*TO BE DONE*:
1. Write out the passage of the parenting article from "Philip Parkin warned" to "of poor parenting.".
2. Answer these questions using the parenting article.
(a) At what time and on what date was the article last updated?
(b) According to Philip Parkin, what do parents too often pander to?
(c) What position does Mr Parkin hold in the teachers' union Voice?

*SELECTION*:
━━━━━━━━━━

By Daily Mail Reporter

Last updated at 7:03 PM on 30th July 2008




A decline in parenting skills has led to a generation of children without moral boundaries fuelling ill-discipline in school, a teacher's leader has declared.

Philip Parkin warned that teachers are increasingly forced to take on the role of bringing up children because parents too often pander to whims and demands for new toys and gadgets.

He blamed the increasing commercialisation of childhood, long working hours, the decline of traditional family structures and the "shortening of the length of many relationships".

In an impassioned address, Mr Parkin, general secretary of the teachers' union Voice, said child-rearing skills may need to become part of the secondary school curriculum to break the cycle of poor parenting.

━━━━━━━━━━

*SOURCE DATA*:
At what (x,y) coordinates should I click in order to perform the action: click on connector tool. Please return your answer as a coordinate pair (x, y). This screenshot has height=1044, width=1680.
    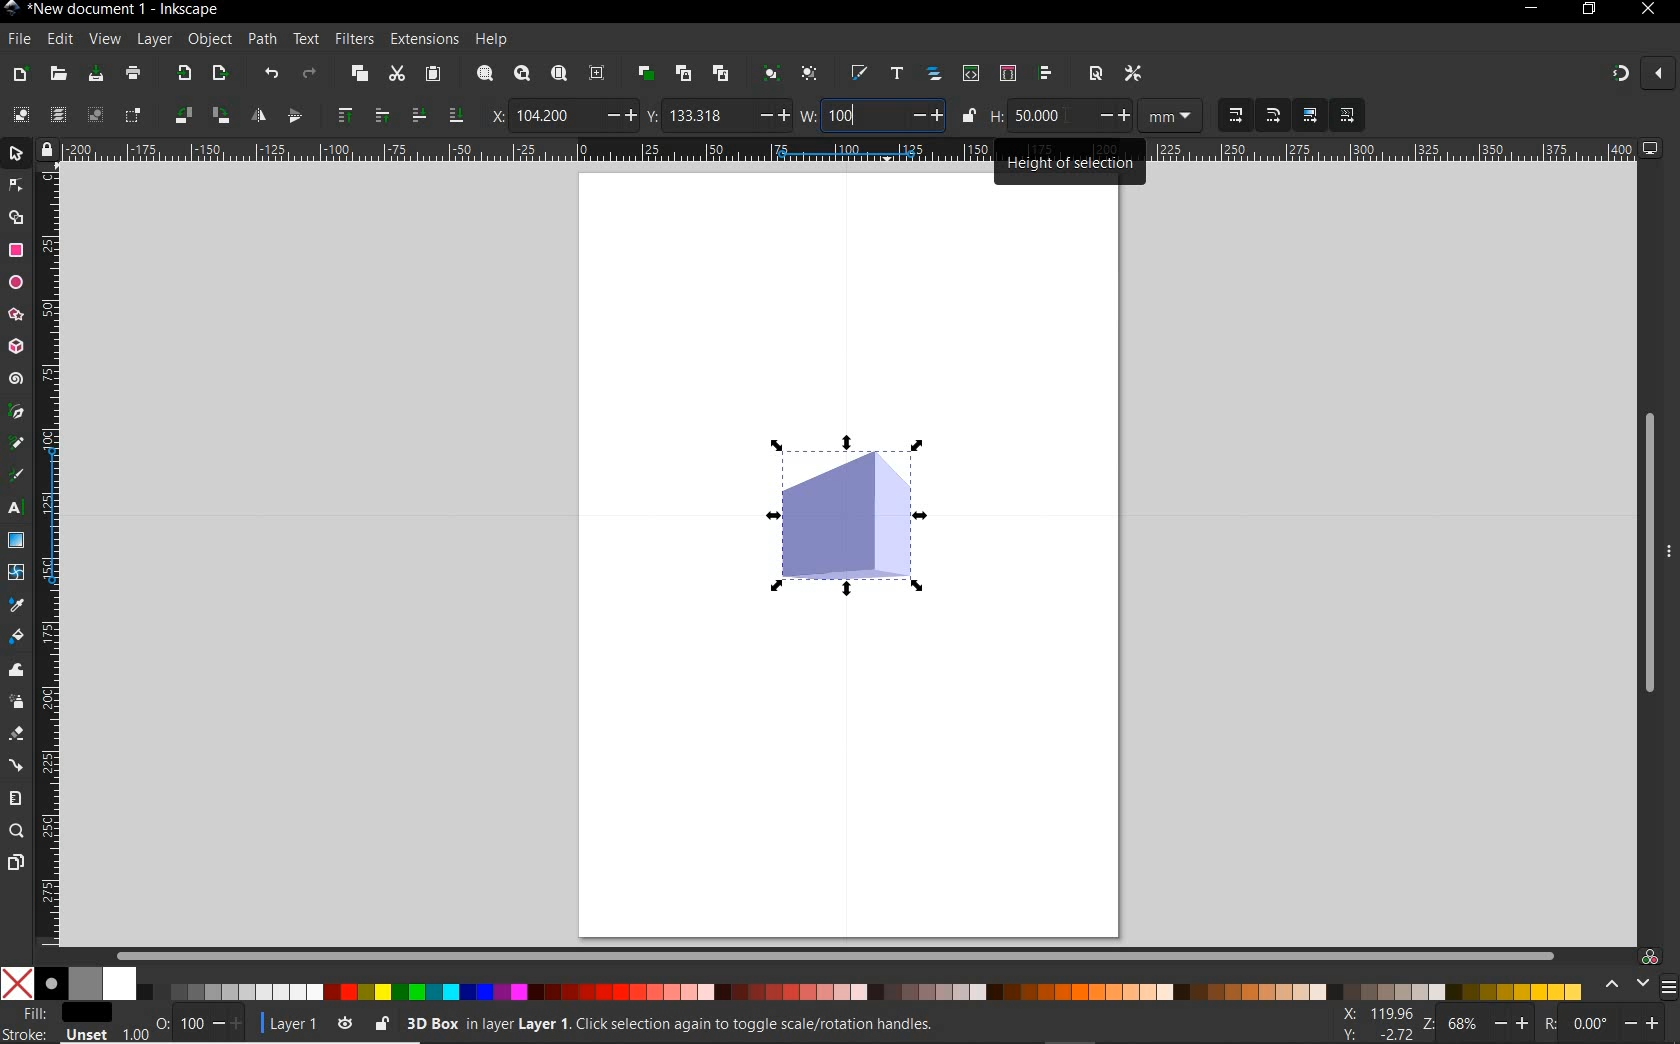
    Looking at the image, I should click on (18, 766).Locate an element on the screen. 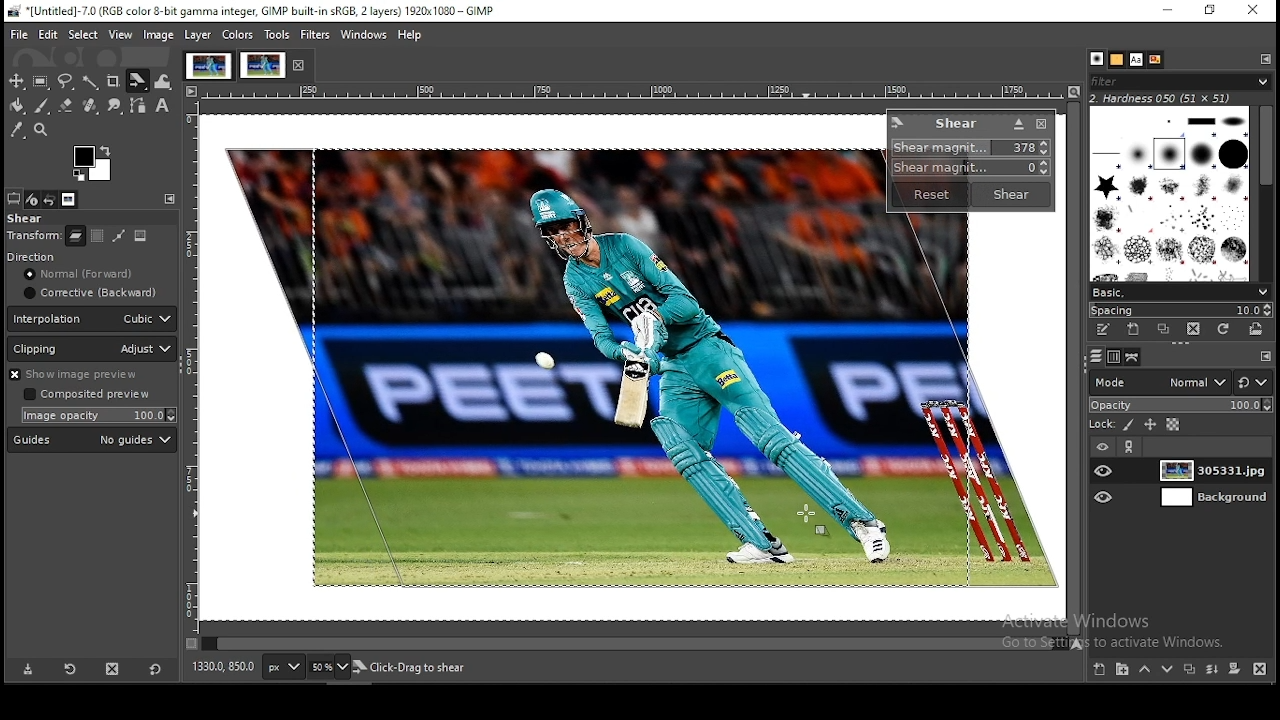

━━━━━━━━━━

*RESPONSES TO THE TASKS*:
1.
Philip Parkin warned that teachers are increasingly forced to take on the role of bringing up children because parents too often pander to whims and demands for new toys and gadgets.

He blamed the increasing commercialisation of childhood, long working hours, the decline of traditional family structures and the "shortening of the length of many relationships".

In an impassioned address, Mr Parkin, general secretary of the teachers' union Voice, said child-rearing skills may need to become part of the secondary school curriculum to break the cycle of poor parenting.

2.
(a) 7:03 PM on 30th July 2008
(b) Whims and demands for new toys and gadgets
(c) General secretary